◆ WORK TO BE COMPLETED ◆
Look in the material below for the line holding "Useful Info (38, 2383)". Set it down exactly, with each later line up to and including the line holding "Terms of service (958, 1663)".

◆ THE DATA ◆

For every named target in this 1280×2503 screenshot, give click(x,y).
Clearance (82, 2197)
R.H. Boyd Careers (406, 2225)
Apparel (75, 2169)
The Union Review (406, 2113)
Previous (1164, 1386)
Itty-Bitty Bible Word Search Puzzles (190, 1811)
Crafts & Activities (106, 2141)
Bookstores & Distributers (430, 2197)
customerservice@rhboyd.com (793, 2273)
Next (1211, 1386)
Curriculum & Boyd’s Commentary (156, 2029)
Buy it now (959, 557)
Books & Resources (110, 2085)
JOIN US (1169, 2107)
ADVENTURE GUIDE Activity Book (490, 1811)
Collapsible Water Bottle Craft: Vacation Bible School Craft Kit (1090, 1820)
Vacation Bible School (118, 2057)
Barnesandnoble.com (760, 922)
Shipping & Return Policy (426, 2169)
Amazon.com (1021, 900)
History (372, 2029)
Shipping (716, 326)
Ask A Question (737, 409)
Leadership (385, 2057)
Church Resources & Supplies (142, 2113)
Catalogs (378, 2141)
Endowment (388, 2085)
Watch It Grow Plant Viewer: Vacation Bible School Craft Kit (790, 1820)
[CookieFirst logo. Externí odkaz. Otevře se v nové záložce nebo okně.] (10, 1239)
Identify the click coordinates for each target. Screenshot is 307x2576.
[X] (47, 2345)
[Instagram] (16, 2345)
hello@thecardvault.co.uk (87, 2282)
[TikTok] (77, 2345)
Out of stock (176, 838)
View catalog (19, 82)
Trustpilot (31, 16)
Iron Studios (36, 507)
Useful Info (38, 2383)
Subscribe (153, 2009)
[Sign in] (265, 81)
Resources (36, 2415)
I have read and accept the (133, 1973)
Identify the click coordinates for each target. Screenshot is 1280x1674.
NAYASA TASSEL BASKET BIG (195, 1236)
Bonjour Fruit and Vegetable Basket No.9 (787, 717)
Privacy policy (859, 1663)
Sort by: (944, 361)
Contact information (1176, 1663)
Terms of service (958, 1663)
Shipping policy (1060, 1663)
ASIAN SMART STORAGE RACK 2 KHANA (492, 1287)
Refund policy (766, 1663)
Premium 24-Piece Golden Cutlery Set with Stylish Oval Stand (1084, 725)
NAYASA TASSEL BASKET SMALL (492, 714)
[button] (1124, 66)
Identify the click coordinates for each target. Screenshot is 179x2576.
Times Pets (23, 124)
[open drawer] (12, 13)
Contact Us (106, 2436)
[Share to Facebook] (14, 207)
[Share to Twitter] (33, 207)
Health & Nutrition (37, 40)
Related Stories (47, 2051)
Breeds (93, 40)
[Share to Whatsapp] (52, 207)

◆ ANSWER FOR THIS EXERCISE ◆
Useful Info (38, 2383)
Subscribe (153, 2009)
[Sign in] (265, 81)
Resources (36, 2415)
I have read and accept the (133, 1973)
Identify the click coordinates for each target. Screenshot is 1280x1674.
NAYASA TASSEL BASKET BIG (195, 1236)
Bonjour Fruit and Vegetable Basket No.9 (787, 717)
Privacy policy (859, 1663)
Sort by: (944, 361)
Contact information (1176, 1663)
Terms of service (958, 1663)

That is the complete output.